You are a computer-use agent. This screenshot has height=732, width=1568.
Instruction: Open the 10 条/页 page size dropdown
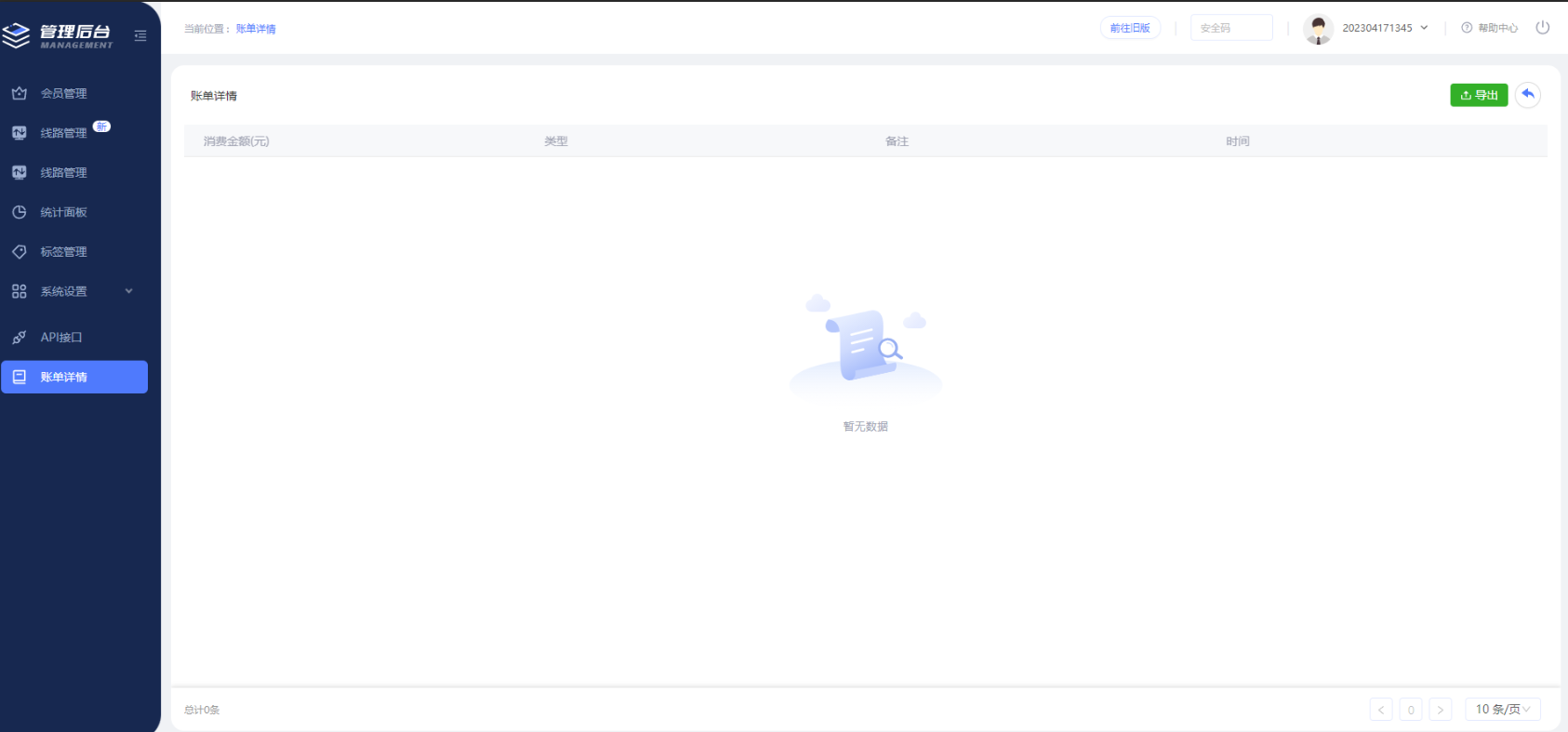1502,710
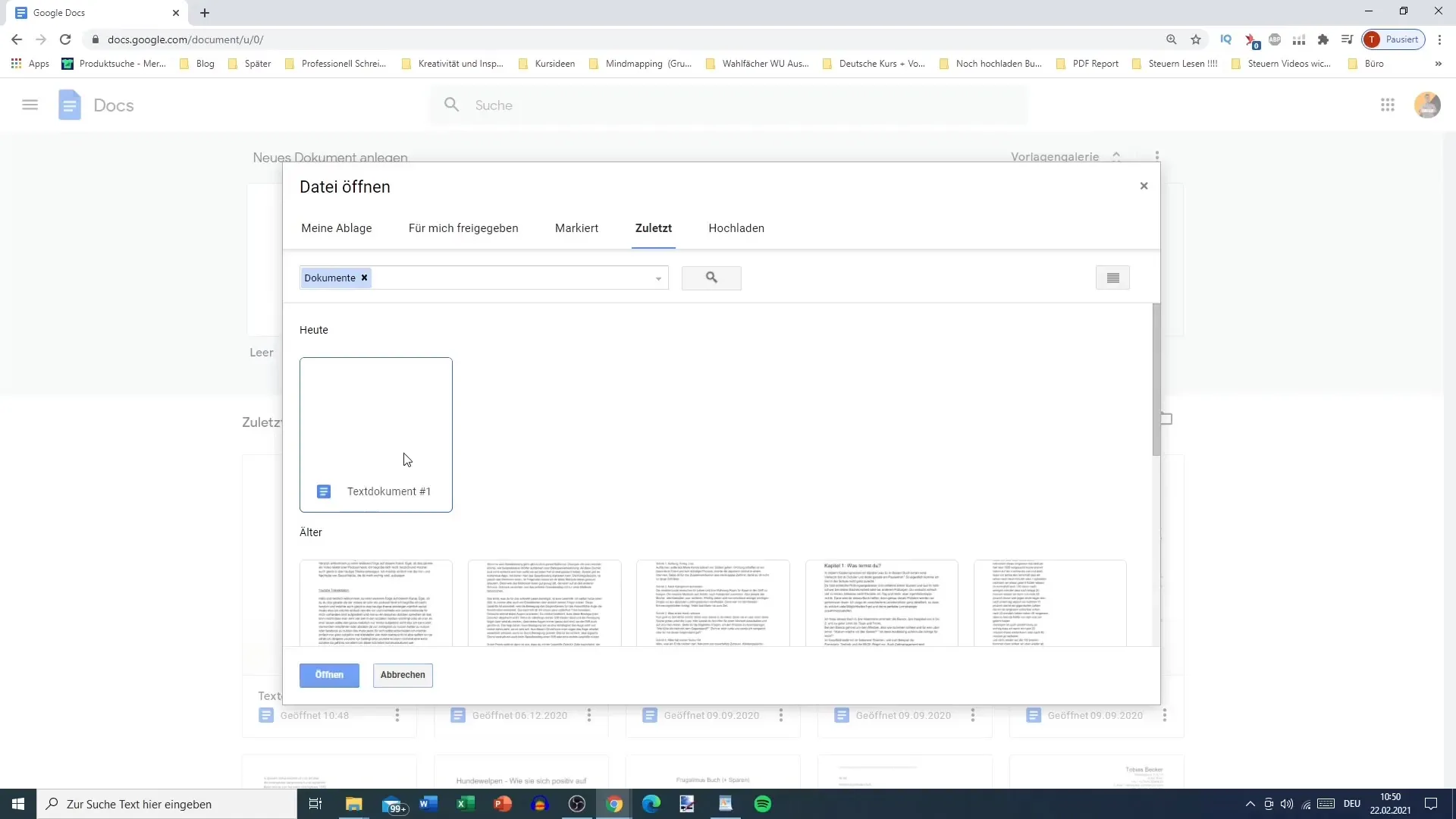Screen dimensions: 1456x819
Task: Click the Spotify icon in taskbar
Action: (x=764, y=803)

***

## WHAT THE TASK ASKS
Can you duplicate the records above word for word, leaving out the pictures?

## CORRECT RESPONSE
You are a computer-use agent. This screenshot has height=732, width=1568.
Instruction: Open the 10 条/页 page size dropdown
1502,710
Screen dimensions: 1456x819
Task: Click the Spotify icon in taskbar
Action: (x=764, y=803)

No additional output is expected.